Joseph Freiherr von Laßberg
Joseph Freiherr von Laßberg. 1815 erwarb der Sammler, Historiker und frühe Germanist Joseph Freiherr von Laßberg (1770-1855) die Handschrift in Wien. Joseph von Laßberg hatte damals seine heimliche Lebensgefährtin Fürstin Elisabeth zu Fürstenberg (1767-1822) zum Wiener Kongreß begleitet, welcher er die finanziellen Mittel zum Erwerb der Handschrift verdankte. Das erste Blatt der Handschrift ziert Laßbergs Exlibris. Nach dessen Tod gelangte die Handschrift mit seiner Bibliothek in die Fürstlich Fürstenbergische Hofbibliothek in Donaueschingen.

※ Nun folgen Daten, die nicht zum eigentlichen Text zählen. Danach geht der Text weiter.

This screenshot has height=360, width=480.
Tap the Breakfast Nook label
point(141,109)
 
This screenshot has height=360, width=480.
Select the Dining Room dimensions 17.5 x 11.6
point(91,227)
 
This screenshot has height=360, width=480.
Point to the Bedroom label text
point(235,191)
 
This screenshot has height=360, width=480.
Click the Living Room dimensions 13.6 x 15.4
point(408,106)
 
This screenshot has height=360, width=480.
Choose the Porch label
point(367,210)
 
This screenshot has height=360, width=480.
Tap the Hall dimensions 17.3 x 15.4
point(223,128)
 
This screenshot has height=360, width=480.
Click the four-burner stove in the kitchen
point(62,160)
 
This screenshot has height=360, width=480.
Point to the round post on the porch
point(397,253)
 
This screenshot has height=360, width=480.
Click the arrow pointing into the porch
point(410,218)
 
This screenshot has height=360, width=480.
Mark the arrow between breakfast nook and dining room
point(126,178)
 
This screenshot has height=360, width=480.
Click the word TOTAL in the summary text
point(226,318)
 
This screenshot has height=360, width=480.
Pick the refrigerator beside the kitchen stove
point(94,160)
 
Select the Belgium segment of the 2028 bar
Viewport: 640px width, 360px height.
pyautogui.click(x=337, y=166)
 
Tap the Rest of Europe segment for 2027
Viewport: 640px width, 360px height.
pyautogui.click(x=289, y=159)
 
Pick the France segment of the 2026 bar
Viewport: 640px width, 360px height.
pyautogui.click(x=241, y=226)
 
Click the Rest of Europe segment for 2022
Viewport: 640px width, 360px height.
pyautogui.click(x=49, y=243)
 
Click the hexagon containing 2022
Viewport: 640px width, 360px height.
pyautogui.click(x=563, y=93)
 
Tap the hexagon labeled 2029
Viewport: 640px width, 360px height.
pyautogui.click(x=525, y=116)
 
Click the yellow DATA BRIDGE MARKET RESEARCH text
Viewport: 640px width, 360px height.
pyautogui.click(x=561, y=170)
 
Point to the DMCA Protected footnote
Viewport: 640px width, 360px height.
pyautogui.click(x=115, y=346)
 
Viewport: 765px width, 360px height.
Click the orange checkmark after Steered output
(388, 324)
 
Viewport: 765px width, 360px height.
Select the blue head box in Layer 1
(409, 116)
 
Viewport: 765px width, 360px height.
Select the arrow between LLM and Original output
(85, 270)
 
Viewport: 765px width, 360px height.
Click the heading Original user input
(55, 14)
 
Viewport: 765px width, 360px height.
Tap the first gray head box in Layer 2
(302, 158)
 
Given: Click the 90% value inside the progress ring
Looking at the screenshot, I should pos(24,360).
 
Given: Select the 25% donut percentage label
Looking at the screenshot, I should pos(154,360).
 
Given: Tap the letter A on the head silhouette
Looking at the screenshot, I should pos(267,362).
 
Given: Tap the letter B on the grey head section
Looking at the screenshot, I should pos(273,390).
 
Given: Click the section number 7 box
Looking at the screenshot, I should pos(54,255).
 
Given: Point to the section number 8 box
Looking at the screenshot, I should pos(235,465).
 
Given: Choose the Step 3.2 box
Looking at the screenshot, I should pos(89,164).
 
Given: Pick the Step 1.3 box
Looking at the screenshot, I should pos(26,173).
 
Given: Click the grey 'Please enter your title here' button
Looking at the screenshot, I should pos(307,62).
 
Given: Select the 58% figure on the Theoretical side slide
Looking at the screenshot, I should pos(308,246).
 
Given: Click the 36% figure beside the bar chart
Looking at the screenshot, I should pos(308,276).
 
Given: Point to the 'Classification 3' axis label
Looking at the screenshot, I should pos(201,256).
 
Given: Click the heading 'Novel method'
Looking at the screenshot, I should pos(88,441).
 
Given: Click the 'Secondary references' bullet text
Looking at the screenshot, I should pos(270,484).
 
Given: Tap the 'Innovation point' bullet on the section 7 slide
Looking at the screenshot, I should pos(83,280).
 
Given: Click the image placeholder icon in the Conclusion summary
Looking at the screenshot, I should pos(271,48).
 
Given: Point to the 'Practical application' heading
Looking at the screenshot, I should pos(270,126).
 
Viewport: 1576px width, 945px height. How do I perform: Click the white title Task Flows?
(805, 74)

UNESCO-Welterbe. Die UNESCO hat das Nibelungenlied 2009 in das Register des Memory of the World aufgenommnen. Für das Register wurden die drei wichtigsten und vollständigsten Handschriften des Nibelungenlieds ausgewählt. Sie werden in der Bayerischen Staatsbibliothek in München (Handschrift A), der Stiftsbibliothek des Klosters St. Gallen (Handschrift B) und der Badischen Landesbibliothek in Karlsruhe (Handschrift C) aufbewahrt.